Untuk itu, lanjutnya, perlu ada pengaturan lebih lanjut dengan memperhatikan ketentuan yang ada dalam UU Nomor 8 Tahun 2016 tentang Penyandang Disabilitas, terutama yang terkait dengan urusan pemerintahan yang diemban oleh Pemprov DKI Jakarta dalam upaya penguatan pelaksanaan penghormatan, pelindungan, dan pemenuhan hak penyandang disabilitas di wilayah Pemprov DKI Jakarta.
“Perlu dilakukan dengan mengarusutamakan disabilitas di berbagai sektor dengan merujuk kepada ketentuan dalam UU Nomor 8 Tahun 2016 tentang Penyandang Disabilitas dan pembagian urusan pemerintahan dalam Raperda ini mengatur beberapa substansi materi penting UU Nomor 23 Tahun 2014 tentang Pemerintahan Daerah,” imbuhnya.
Wagub Ariza memaparkan, dalam konteks Raperda ini, Pemprov DKI Jakarta merumuskan aksi pemenuhan hak penyandang disabilitas dalam Rencana Aksi Daerah Penyandang Disabilitas (RADPD) yang berlaku 5 (lima) tahun. RADPD disusun dengan merujuk kepada Rencana Induk Penyandang Disabilitas (RIPD) yang disusun oleh kementerian yang menangani bidang perencanaan sosial dan mengacu pada Rencana Pembangunan Jangka Menengah Daerah Provinsi DKI Jakarta.

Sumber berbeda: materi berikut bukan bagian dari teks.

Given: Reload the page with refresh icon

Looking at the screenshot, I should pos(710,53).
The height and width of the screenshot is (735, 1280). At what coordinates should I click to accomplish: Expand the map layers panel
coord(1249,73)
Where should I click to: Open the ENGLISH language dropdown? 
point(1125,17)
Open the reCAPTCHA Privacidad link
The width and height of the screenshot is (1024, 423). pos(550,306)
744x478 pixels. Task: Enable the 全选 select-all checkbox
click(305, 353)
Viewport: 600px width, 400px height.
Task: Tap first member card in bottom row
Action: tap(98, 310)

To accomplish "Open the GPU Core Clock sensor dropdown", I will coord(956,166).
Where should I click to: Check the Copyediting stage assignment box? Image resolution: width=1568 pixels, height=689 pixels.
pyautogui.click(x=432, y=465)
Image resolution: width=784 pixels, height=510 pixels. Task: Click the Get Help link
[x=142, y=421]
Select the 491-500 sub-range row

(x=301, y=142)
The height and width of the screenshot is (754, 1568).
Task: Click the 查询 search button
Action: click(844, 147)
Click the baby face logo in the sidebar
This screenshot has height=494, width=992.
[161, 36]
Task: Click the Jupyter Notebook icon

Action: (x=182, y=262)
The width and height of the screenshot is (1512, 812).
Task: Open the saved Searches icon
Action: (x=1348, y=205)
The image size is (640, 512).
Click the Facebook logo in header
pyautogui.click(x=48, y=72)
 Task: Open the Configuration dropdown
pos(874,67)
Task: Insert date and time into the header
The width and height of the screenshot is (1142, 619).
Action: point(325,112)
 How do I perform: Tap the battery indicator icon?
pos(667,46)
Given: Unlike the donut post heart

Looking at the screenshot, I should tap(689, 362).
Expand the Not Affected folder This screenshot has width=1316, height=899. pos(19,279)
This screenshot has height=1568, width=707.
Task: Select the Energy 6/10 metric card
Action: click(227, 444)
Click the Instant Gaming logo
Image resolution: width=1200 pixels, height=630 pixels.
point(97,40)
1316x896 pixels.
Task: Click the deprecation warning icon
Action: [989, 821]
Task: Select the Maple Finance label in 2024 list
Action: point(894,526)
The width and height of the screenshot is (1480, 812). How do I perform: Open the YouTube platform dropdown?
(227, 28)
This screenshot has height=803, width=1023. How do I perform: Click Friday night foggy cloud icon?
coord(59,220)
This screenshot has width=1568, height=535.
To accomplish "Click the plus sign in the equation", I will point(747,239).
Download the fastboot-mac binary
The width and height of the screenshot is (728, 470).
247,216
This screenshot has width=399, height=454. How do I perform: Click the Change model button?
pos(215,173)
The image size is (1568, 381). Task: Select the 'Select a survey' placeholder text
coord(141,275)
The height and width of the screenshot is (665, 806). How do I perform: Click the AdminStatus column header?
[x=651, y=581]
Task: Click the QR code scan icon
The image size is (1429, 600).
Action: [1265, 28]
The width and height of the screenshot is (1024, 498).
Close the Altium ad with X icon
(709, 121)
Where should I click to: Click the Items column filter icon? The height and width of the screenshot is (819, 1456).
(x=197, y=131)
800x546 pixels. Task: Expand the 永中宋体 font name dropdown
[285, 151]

“Perumusan RADPD tersebut melibatkan masyarakat penyandang disabilitas melalui organisasi penyandang disabilitas dan organisasi masyarakat yang menyediakan layanan bagi penyandang disabilitas. Di samping tahap perencanaan, tak kalah pentingnya adalah tahapan evaluasi terhadap upaya penghormatan, pelindungan dan pemenuhan hak penyandang disabilitas di Jakarta yang merupakan bagian dari evaluasi pembangunan daerah,” paparnya.
Dalam UU Nomor 8 Tahun 2016 tentang Penyandang Disabilitas terdapat 95 ketentuan yang memberikan tugas dan kewenangan kepada Pemprov, Kabupaten/Kota untuk ikut melaksanakan penghormatan, pelindungan, dan pemenuhan hak penyandang disabilitas.
Dengan pengaturan tentang penghormatan, pelindungan, dan pemenuhan hak penyandang disabilitas dalam Perda, diharapkan dapat menciptakan lingkungan yang inklusif bagi para penyandang disabilitas. Hal itu kemudian akan memicu peningkatan kesejahteraan dan prestasi bagi penyandang disabilitas, baik dalam bidang pendidikan, olahraga, maupun seni dan budaya.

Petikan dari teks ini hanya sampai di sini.